Politics. The presence of that foreword by Al Gore, and the later inclusion of his 1997 speech at the Kyoto conference on climate change, alert us to the fact that writing about nature has nowadays largely been taken over by leftist scolds and prophets of doom, urging us to REPENT! or the end of all things will be upon us.
What we are called upon to repent turns out to be free-market capitalism and our deplorable attachments to consumer goods, to suburban living, and to individual liberty. Environmentalists, one cannot help thinking, do not like human beings very much as we are. Some of them seek to improve us along the lines of New Soviet Man; some — Les Knight's Voluntary Human Extinction Movement, at least — sincerely believe that the universe would be better off without us altogether.
Temperament. An innate, unprompted interest in the natural world is, like other aspects of the individual human personality, strong in many, weak in many others, intense in a few, utterly absent in a few. I would place myself at the lower end of the scale, along with Dorothy Parker ("Every year, back spring comes, with the nasty little birds yapping their fool heads off, and the ground all mucked up with arbutus") and Alexander Portnoy:
Greenery I leave to the birds and the bees, they have their worries, I have mine. At home who knows the name of what grows from the pavement at the front of our house? It's a tree — and that's it. The kind is of no consequence, who cares what kind, just so long as it doesn't fall down on your head. In the autumn (or is it the spring? Do you know this stuff? I'm pretty sure it's not the winter) there drop from its branches long crescent-shaped pods containing hard little pellets …
I suppose, therefore, that I am not really in the target audience for a book like this. Yet I found many things to enjoy in American Earth; and this is not actually very surprising, because neither on the social nor the personal scale does the environmental issue cut neatly left-right.

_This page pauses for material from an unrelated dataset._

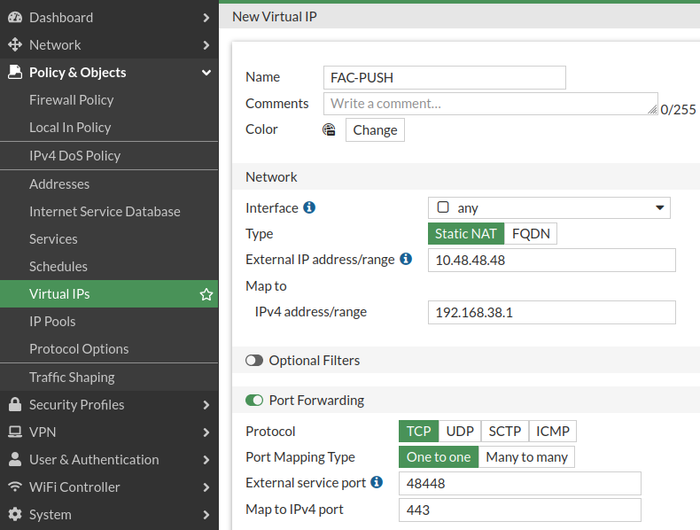Click the Network arrows icon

Certainly environmental concerns have largely been taken over by the bossy Left. The line of development here goes far back. American nature writing and social-reforming zeal are old companions, as the presence of Thoreau's name on the title page of this volume reminds us. Conservatives still hold some of the ground, though. The words "conservation" and "conservative" have, after all, the same root. Some of the fathers of modern American conservatism — Russell Kirk and Barry Goldwater come to mind — would have found much to agree with in American Earth. You don't find many Republicans out there on the hiking trails, but you find a few. And at the personal level, one's political inclination and one's degree of fondness for the natural world are orthogonal variables, neither depending predictably on the other.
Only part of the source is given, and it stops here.